*Given task*.
Please rewrite the stretch from the line containing "This screenshot has" through the last of the lines, putting "Click" wherever "Open" appears and keeping everything else the same. Leave the pictures out of your answer.

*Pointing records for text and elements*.
## Start

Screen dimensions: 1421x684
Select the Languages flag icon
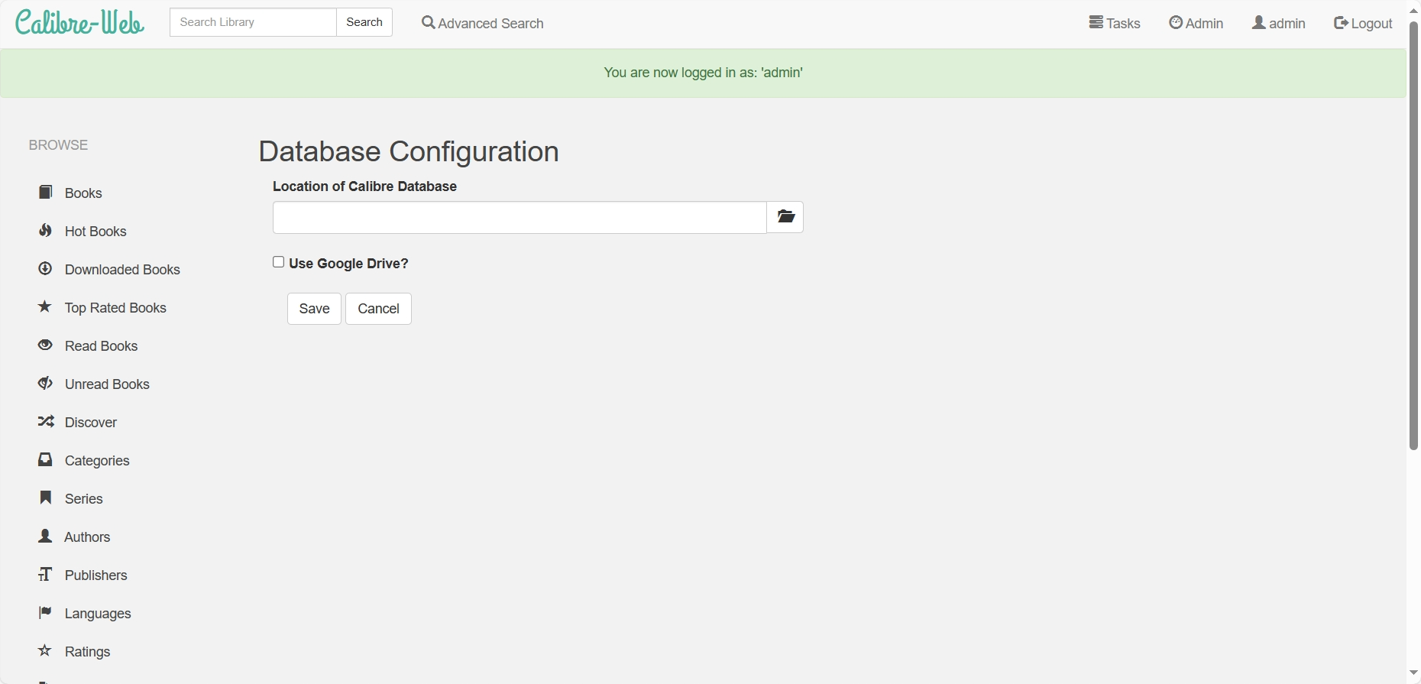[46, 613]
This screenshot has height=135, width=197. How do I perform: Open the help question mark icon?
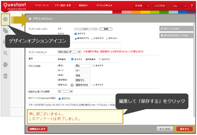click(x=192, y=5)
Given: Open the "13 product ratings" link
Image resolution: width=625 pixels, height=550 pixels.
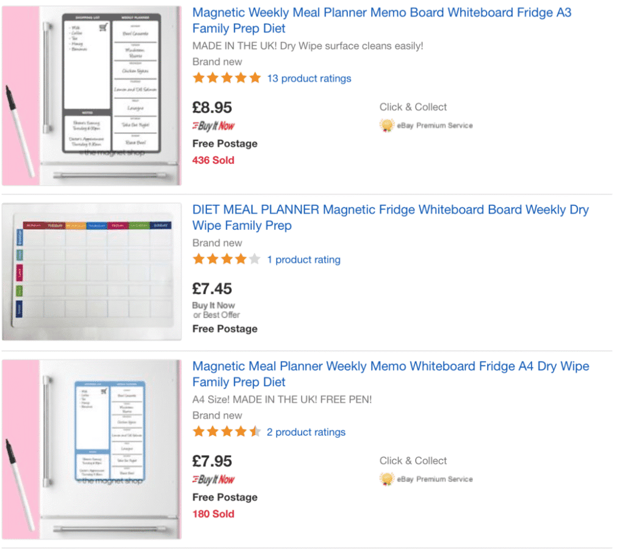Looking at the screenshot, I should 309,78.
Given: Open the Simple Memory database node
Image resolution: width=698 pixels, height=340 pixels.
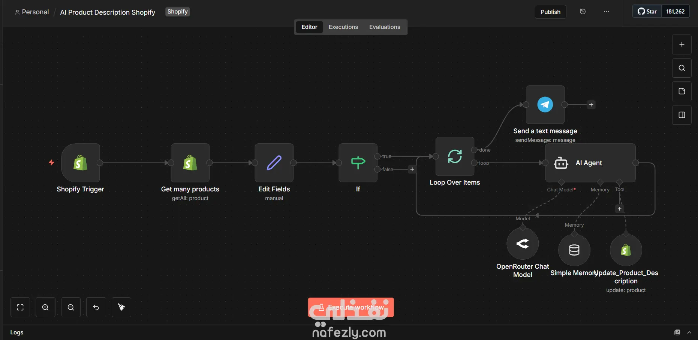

## End

*Answer*.
This screenshot has height=135, width=197. How do I perform: Click the help question mark icon?
click(x=192, y=5)
Given: Click the "13 product ratings" link
Image resolution: width=625 pixels, height=550 pixels.
Looking at the screenshot, I should 309,78.
Given: Click the Simple Memory database node
Image resolution: width=698 pixels, height=340 pixels.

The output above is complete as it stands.